Die drei Informatiker Maximilian Eibl, Jens-Martin Loebel, Harald Reiterer von den Universitäten Chemnitz, Bayreuth und Konstanz haben sich in der jüngsten Ausgabe der Fachzeitschrift Informatik-Spektrum (August 2015, Volume 38, Issue 4, pp 269-276) mit dem Thema Langzeitarchivierung beschäftigt. Unter dem Titel
Grand Challenge ,,Erhalt des digitalen Kulturerbes“
geben die Autoren zunächst einen Überblick über die bisherigen Entwicklungen auf diesem jungen Forschungsgebiet.

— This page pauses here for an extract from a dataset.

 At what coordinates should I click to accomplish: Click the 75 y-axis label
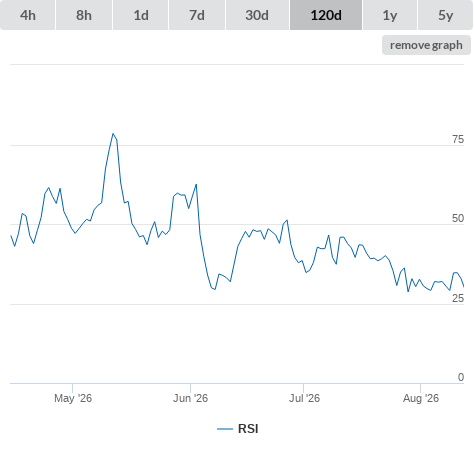click(x=458, y=139)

Als zentrale Dokumente werden genannt:
- Die von der UNESCO bereits 2003 veröffentlichten Richtlinien für die Bewahrung des digitalen Kulturerbes, durch die das immaterielle Kulturgut auf eine Ebene mit dem Weltkultur- und Weltnaturerbe gestellt wird.

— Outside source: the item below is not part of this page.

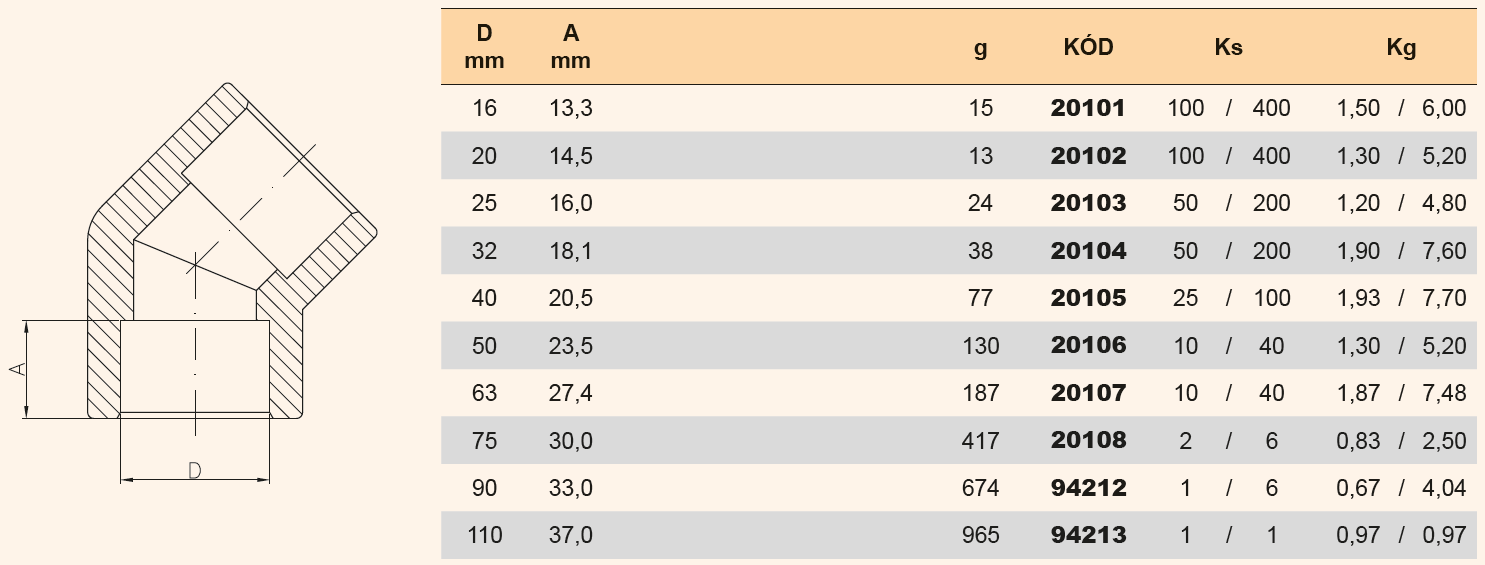Select product code 20102
This screenshot has height=565, width=1485.
pyautogui.click(x=1088, y=156)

- Das Referenzmodell Open Archival Information System (OAIS), dessen Entwicklung ursprünglich von den Raumfahrtbehörden ESA und NASA angestoßen wurde, um ihre Forschungdaten zu sichern, und das sich inzwischen als Organisationsmodell (ISO 14721:2012) für die Planung und den Betrieb von elektronischen Langzeitarchiven in Bibliotheken und Archive etabliert hat.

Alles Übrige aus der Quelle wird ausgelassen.